Korte missioned with YiM – July 2016 in Winnipeg, Manitoba.
Here is the description about what my mission mural means to me.
The mission mural project is a thought-provoking activity that prepares a Youth In Mission participant, YiMer, to connect with the themes of Christ, community and culture. By taking pre-existing images from magazines or other media, a YiMer is able to create a visual language. This vocabulary can be used to describe the development of their understanding of these themes across their YiM experience. I took the project activity to heart, and used it to challenge and explore how I see these three ideas.
The background layer represents Christ for me, because despite stereotypes and appearances, Christ is in all of us. The images I took are from an Ethiopian Airlines magazine. This artists rendition of three men depicts various bottles of St. George’s, a popular beer in Ethiopia. These men are not your average saintly figures. However, the Imago Dei, God’s image, is in each of them.
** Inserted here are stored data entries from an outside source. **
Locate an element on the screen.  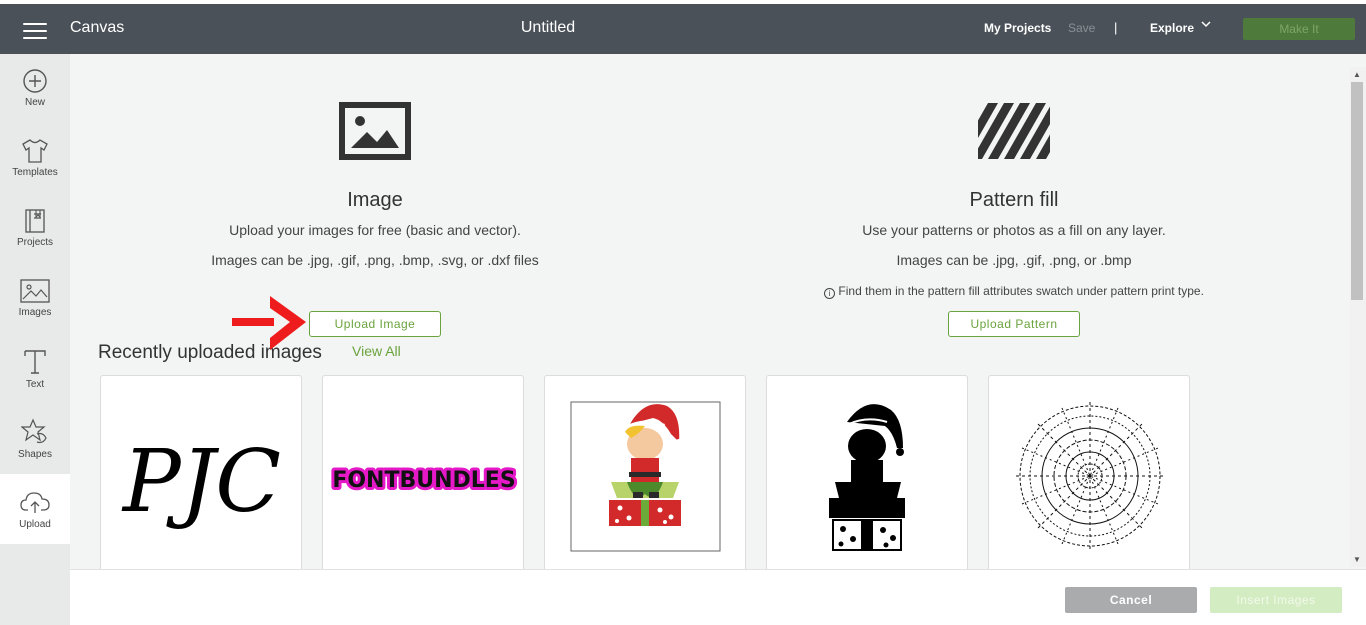
image-panel-title: Image is located at coordinates (375, 200).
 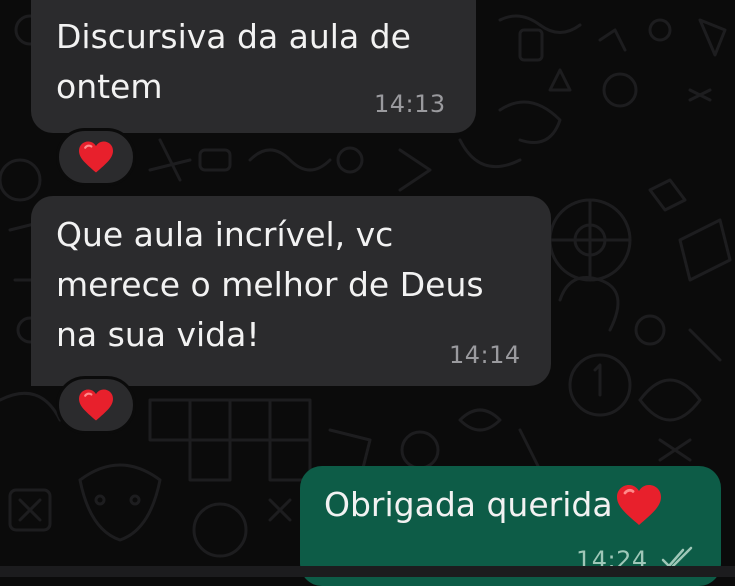 I want to click on message-bubble-incoming: Discursiva da aula de ontem 14:13, so click(x=254, y=66).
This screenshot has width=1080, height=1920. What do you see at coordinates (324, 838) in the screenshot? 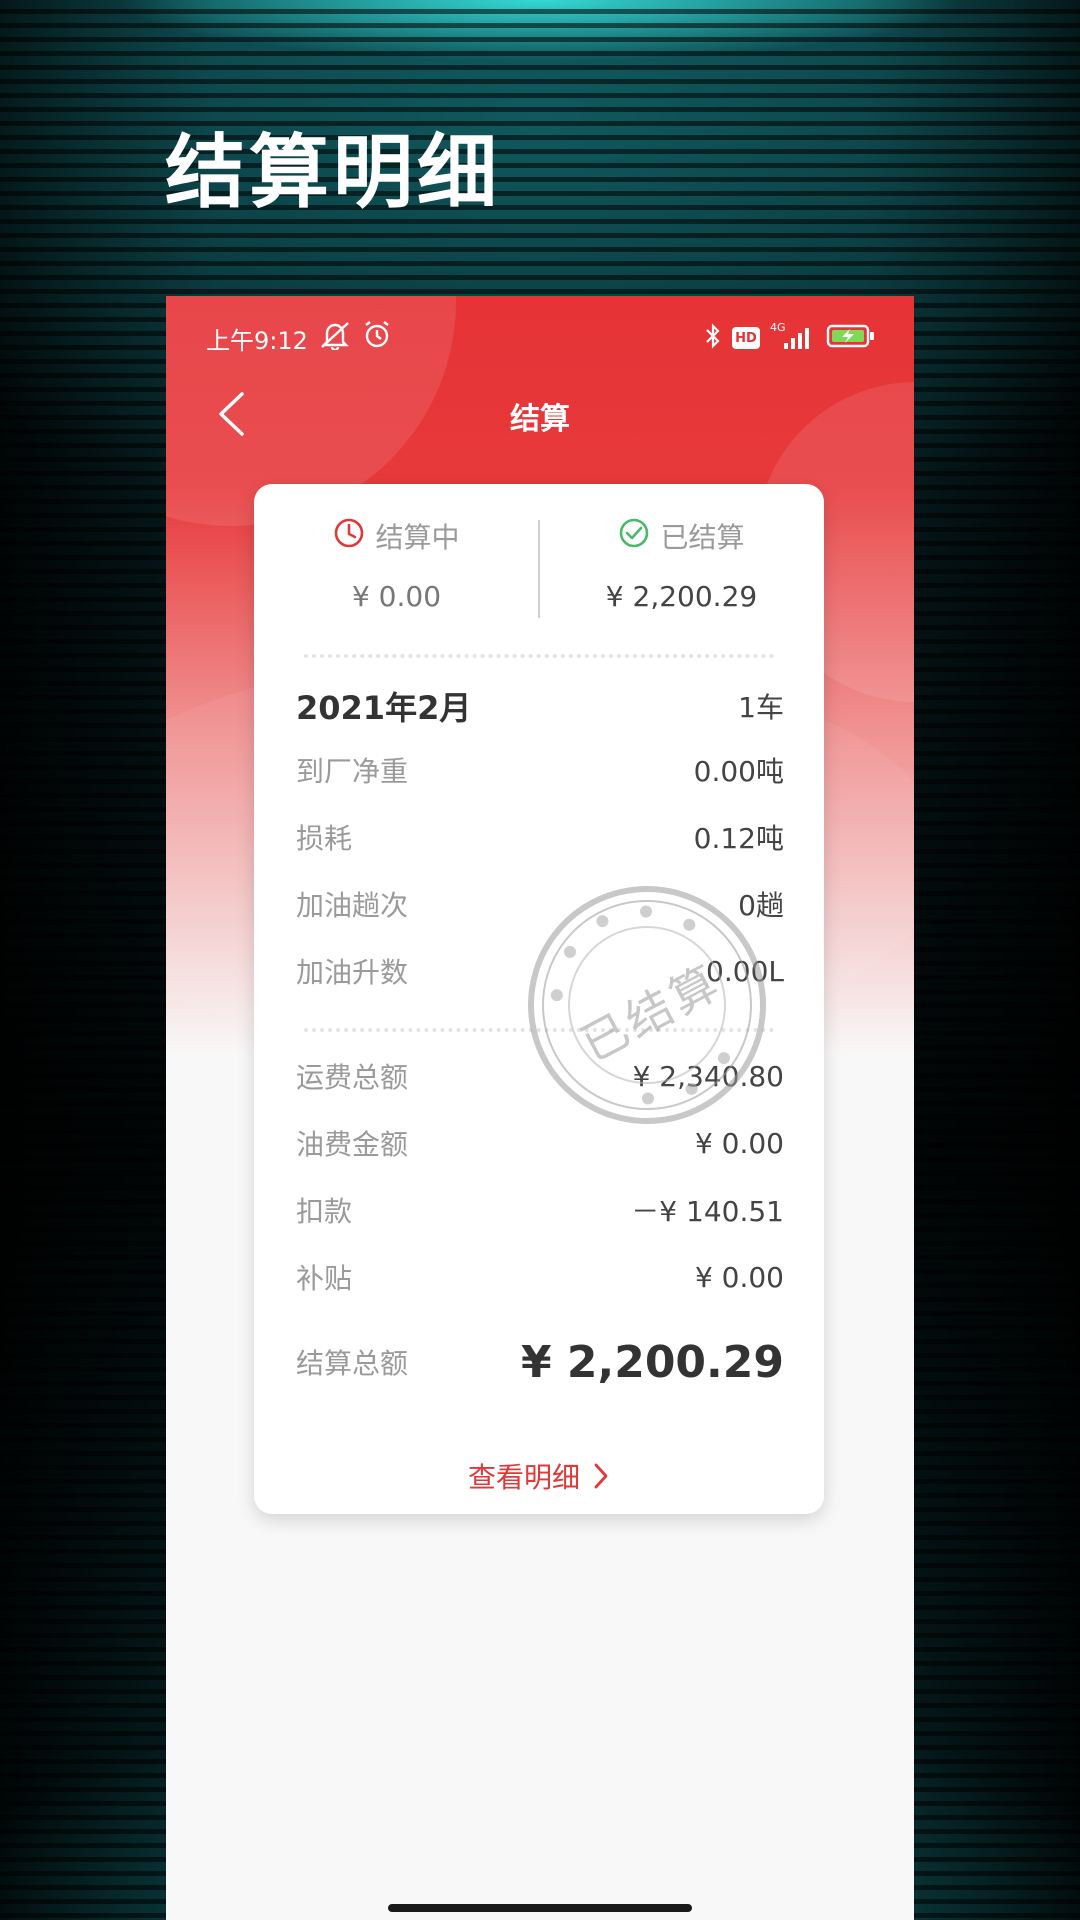
I see `detail-label: 损耗` at bounding box center [324, 838].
Regardless of race, ethnicity, socio-economic status, we are called to minister to the least of these.
Ministering is practically manifested in how we meet the poor and broken-hearted where they are at. I included bilingual phrases used to teach foreigners basic Amharic, the mother tongue of Ethiopians. These phrases include “Tenaystillgn” (How are you), “Migib” (food), “Yigbu Giba” (Please come in), et cetera. Christ said to the faithful that when they fed or clothed, or offered drink to the least of these, we did these to Him. A few of these phrases were ones that I used during a midnight food run I did on the streets of Addis Ababa. Handing out food and water to those sleeping on roadsides is illegal in Ethiopia, which added to the gravity of our situation.
Lastly, our cultures are becoming increasingly globalized. I included a cut out of the many destinations and pathways offered by Star Alliance members. These criss-crossed pathways are only a fraction of the many, diverse ways young adults are connecting across the globe. As Christ followers, we are called to be shapers of our culture. We are to be in the culture but not of it. It is that tension we are called into; to discern, to navigate, but ultimately be a light that illuminates a different way of living.
My parents live and teach in Ethiopia. At their school, my dad is in charge of all the native staff, construction, security guards, employment, and everything non-academic about the school. He is a servant leader and leads by example. All the staff call him St. George, because they love and respect him so much. Ironic that a Nazarene be celebrated along with the local beer of choice. Regardless it is high praise.